▶ _The request_
Repeat the listing from the line with "At what coordinates" up to and including the line with "Action: click(547, 114)", keeping the requests and shifting every coordinate in the answers by adding 121 to each number. Leave the pictures out.

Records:
== == ==

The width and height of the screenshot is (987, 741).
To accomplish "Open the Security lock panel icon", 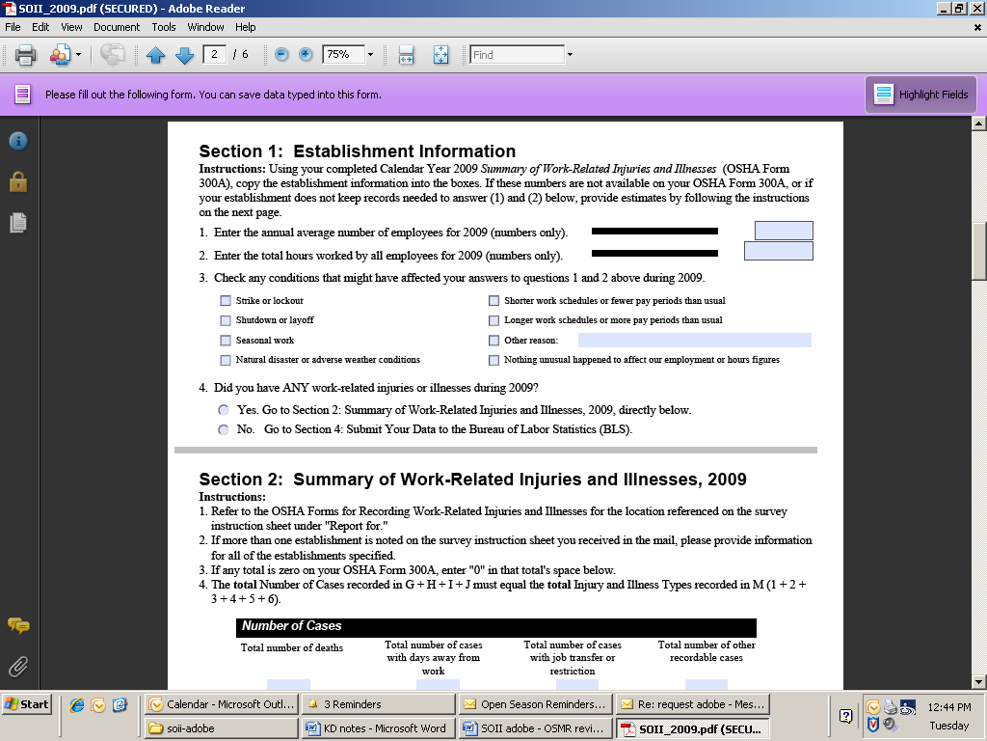I will coord(17,181).
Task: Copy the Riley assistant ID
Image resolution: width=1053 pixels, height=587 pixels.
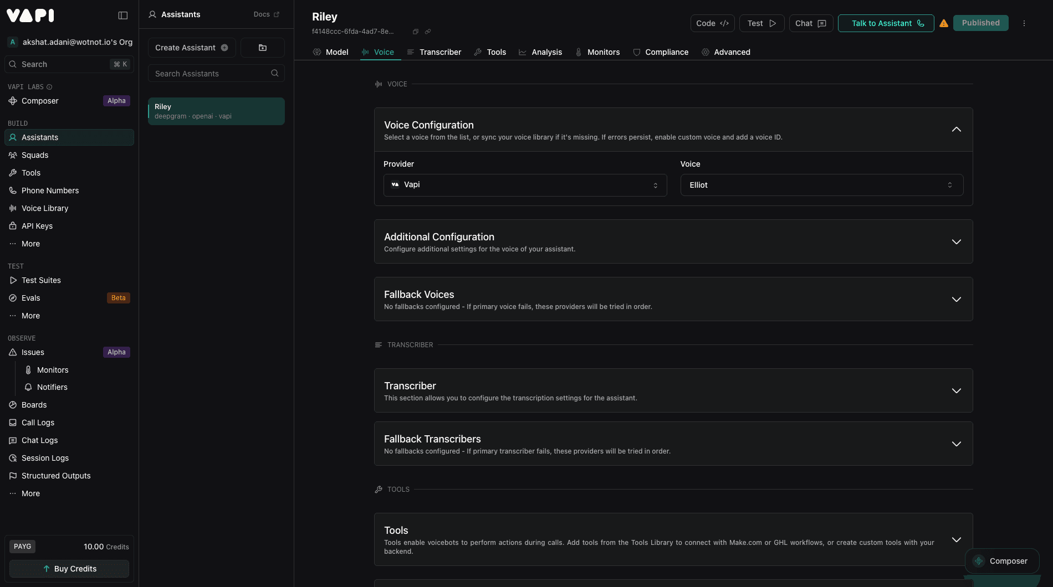Action: tap(415, 32)
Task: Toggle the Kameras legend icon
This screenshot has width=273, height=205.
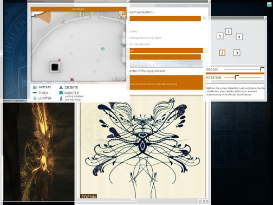Action: [35, 87]
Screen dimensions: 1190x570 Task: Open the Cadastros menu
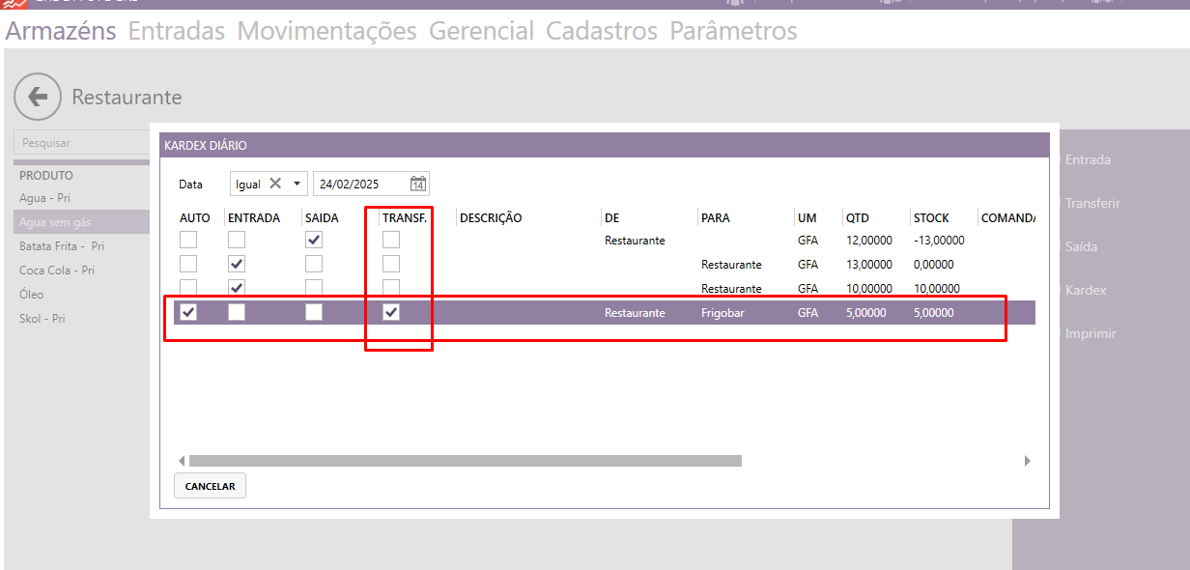pyautogui.click(x=601, y=31)
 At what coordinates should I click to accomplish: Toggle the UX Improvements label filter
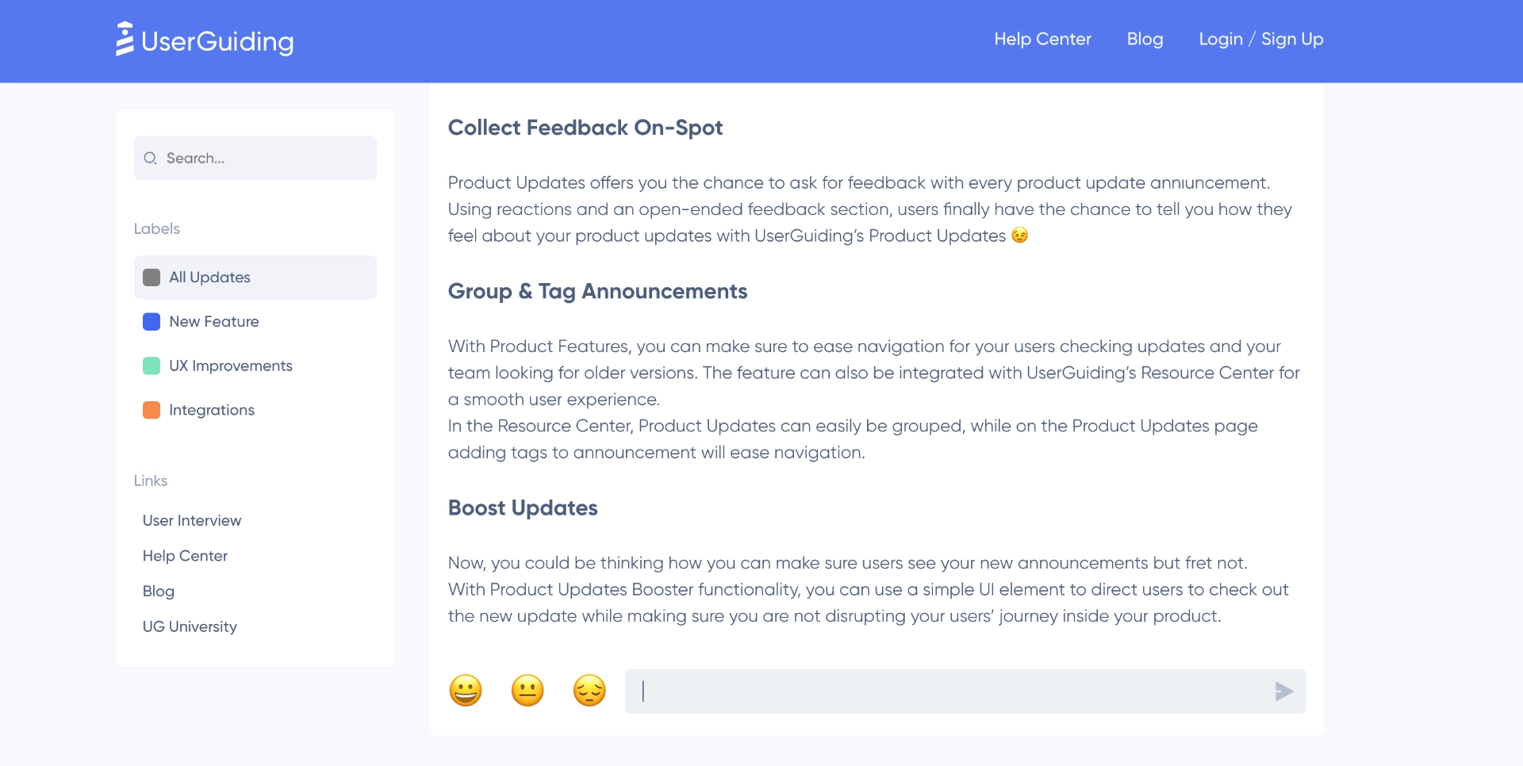(x=230, y=366)
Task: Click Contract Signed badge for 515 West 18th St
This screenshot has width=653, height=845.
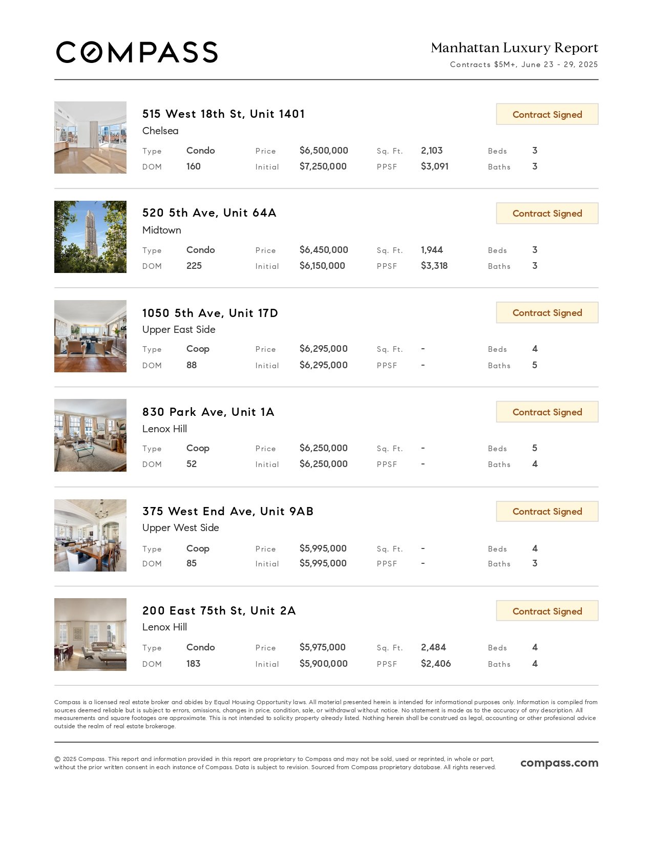Action: click(547, 114)
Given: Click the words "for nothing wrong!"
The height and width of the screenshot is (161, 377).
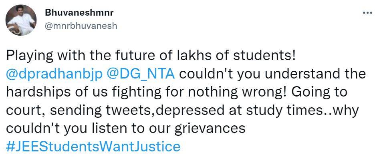Looking at the screenshot, I should tap(202, 92).
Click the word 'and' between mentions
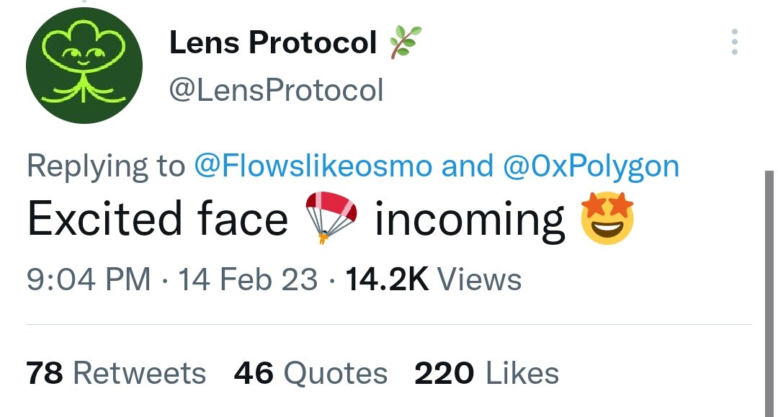 (x=468, y=166)
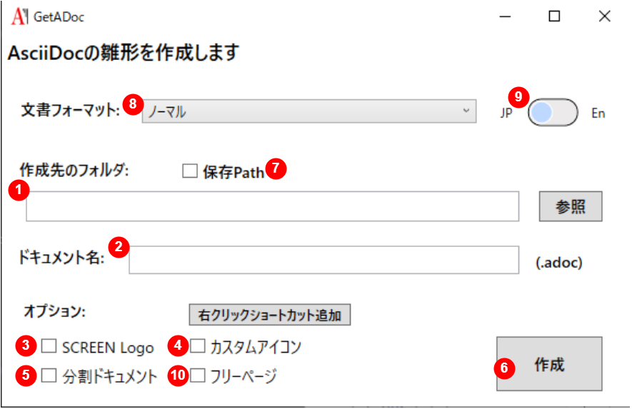The image size is (632, 409).
Task: Click the red number 9 badge above language switch
Action: tap(519, 97)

== == ==

▶ _Correct response_
 At what coordinates should I click to accomplish: Toggle the UX Improvements label filter
(x=351, y=487)
Task: Click Contract Signed badge for 515 West 18th St
This screenshot has width=653, height=845.
Action: click(668, 235)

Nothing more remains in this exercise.